# Deadly storm in southern France



## bigtree (Feb 3, 2007)

http://www.euronews.com/2014/09/18/five-dead-as-fatal-floods-hit-southern-france/


----------



## Ian_n_Suzy (Feb 15, 2009)

> http://www.euronews.com/2014/09/18/five-dead-as-fatal-floods-hit-southern-france/


That looks very bad. Nine seconds in there is a motorhome upside down (in the river I think, looks like a Knaus).


----------



## daffodil (Aug 7, 2014)

We had a massive downpour the day before on the way to st Flour halfway between Cleremont Ferrand and Millau so pulled up and stayed in an Aire at St Flour as the driving Visibility was appalling, Then the next day we traveled on and pitched up on a farm that night near the river, and about 4am the heavens opened and the thunder and lightening was so savage it was rocking the van, and no more sleep was to be had, it lasted until about 6am, but in that two hours it was ferocious the worst I have ever been in , we were not all the way south so it must have been horrendous there


----------



## suedew (May 10, 2005)

Drove through the worst weather ever en route to Narbonne, well john did, not been able to open link. Lots of traffic stopped on side of the road.
Lorry going like mad blowing horn and about a metre away from car in front the spray was so heavy I thought the windscreen would shatter.
Very frightening

Sue


----------



## aldra (Jul 2, 2009)

sue that must have been frightening, glad you are both Ok

keep an eye on the weather forecast when you choose your site over the next few days

sandra


----------



## GerryD (Sep 20, 2007)

We have friends in two motorhomes currently in that area heading for Spain. Hope they and any other travellers are ok.
Gerry


----------



## gaspode (May 9, 2005)

Fortunately we looked at the weather forecasts and have avoided anywhere south of the Dordogne. Weather there has been superb for the past three weeks and still good despite the odd thundery shower. My advise is to stay north and watch the forecasts for a few days if you're crossing the channel this weekend.


----------



## autostratus (May 9, 2005)

We are at the northerly end of the Dordogne, Chateau le Verdoyer, Champs Romain about 40 miles S of Limoges.
We had heavy and continuous thunderstorms overnight Wednesday/Thursday and some sunny intervals during Thursday
It was thundering in the distance in the evening but settled down around 11pm.
Today we have sun and cloud and a reasonable forecast.

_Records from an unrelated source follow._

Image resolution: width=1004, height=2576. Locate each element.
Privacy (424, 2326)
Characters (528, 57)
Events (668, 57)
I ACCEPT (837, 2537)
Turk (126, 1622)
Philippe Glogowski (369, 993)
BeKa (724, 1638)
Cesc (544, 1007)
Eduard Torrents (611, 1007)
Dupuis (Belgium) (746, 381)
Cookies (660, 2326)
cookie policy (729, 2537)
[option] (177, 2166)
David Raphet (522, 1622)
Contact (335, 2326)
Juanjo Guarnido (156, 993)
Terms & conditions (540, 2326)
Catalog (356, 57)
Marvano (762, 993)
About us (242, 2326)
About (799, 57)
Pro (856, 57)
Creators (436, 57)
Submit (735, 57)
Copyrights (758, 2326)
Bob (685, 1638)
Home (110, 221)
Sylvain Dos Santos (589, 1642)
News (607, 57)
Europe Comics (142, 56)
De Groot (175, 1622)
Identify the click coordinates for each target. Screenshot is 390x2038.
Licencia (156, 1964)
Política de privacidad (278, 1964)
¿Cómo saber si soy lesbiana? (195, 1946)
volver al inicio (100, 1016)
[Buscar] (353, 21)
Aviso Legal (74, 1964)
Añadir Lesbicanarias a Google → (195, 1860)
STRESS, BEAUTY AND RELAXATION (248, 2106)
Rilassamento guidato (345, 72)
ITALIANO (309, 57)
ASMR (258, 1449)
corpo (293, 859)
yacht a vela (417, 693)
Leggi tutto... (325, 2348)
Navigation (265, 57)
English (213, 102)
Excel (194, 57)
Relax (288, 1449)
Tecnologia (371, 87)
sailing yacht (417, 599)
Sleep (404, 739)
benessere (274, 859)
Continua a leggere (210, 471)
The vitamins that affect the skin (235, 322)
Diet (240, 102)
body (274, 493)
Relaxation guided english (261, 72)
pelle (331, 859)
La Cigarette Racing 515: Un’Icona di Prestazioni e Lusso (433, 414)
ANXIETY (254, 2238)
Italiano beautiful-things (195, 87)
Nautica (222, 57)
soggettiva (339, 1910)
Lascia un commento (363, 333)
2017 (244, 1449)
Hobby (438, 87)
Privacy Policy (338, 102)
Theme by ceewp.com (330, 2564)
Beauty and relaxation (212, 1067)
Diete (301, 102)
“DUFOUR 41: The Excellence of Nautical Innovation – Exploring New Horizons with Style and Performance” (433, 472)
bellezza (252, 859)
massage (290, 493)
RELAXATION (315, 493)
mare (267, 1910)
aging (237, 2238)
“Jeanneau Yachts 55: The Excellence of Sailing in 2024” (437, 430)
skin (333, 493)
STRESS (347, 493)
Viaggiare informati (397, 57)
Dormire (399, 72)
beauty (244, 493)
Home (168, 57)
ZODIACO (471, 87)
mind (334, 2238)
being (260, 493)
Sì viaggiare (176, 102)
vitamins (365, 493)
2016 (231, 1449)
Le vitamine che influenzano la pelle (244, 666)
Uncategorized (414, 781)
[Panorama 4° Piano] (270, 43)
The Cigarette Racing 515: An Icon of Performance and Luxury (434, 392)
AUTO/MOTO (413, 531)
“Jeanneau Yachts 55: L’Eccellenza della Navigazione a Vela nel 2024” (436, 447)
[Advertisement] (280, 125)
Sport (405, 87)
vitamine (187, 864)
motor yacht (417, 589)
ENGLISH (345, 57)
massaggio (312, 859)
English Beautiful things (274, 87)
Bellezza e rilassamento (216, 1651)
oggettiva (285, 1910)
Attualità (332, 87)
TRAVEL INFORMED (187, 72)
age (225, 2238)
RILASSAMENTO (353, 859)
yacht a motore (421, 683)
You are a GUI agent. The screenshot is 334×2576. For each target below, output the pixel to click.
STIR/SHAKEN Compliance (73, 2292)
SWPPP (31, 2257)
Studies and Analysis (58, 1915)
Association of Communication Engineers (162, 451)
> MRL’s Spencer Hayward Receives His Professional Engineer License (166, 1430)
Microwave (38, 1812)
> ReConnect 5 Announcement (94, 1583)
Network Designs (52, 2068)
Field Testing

After 3 weeks of sun we aren't grumbling. We still have a couple of weeks before we are due home and hope for a little more.


----------



## Bobmarley3 (Oct 12, 2011)

Gillian (autostratus) - stay where you are. I'm in Scarborough and it's been low cloud/sea fret for 6 days now. Sick of hearing weather man saying how warm and sunny it is 'darn sarf' It's 'orrible here 
MrsBob


----------



## autostratus (May 9, 2005)

"Bobmarley3" wrote


> Gillian (autostratus) - stay where you are. I'm in Scarborough and it's been low cloud/sea fret for 6 days now. Sick of hearing weather man saying how warm and sunny it is 'darn sarf' It's 'orrible here
> MrsBob


Ha-Ha. We know Scarborough well, married there in 1959 but moved on a few years later. Lived in Stepney Road.

Still pine for it on (a few) occasions but not when there's one of those 'orrible sea frets. We always used to say to visiting friends "Try the Mere, it's probably clear there."


----------



## sunseekers (Apr 20, 2010)

We got back from frejus Monday while we was there sat out at night all cosy we herd the thunder & the skies lit up in the distance must have been awful storm


----------



## hogan (Oct 31, 2006)

We could see the lightening from Valencia.


----------



## Kaytutt (Feb 5, 2013)

I hope BarryD is ok! He's down sarf


----------



## Penquin (Oct 15, 2007)

We were in the Dordogne, in a small coll surrounded on three sides by the River Vezere......... lovely little town called Le Bugue......

0630 the storm started and how, torrential rain, heavy thunder, lightning and rain which lasted about 2 hours, then there was a two hour gap and it all started again as we were driving to La Tour des Vents at Monbazillac.....

http://www.tourdesvents.com/

The rain was so heavy that many vehicles stopped as the wipers could not cope, we were following a timber lorry at a really speedy 5kph for 3/4 hour...... and that was plenty fast enough.....

The meal at the Tour de Vents was OK but not IMO the Michelin star standard we had expected......

But the view over Bergerac airport was stunning ONCE the storm had passed - at about 1300 for clear blue sky and bright sunshine (which has continued today).

I feel very sad for those hit by the storm even more severely - there but for the grace of God........

Dave


----------



## Mrplodd (Mar 4, 2008)

I am about 10 miles south of Arcahon on the Atlantic Coast. The weather is unbelievable, 30-32 degrees in the day and 23-24 now (2130) The sun has been cracking the heavens for days !

Andy


----------



## Garcia (Mar 5, 2010)

very deadly storm.....5 dead in a town near us , including two in a motorhome as flash flood washed away the Muncipal campsite.
Town (Lamalou) looks like a war zone...knee deep in mud.


----------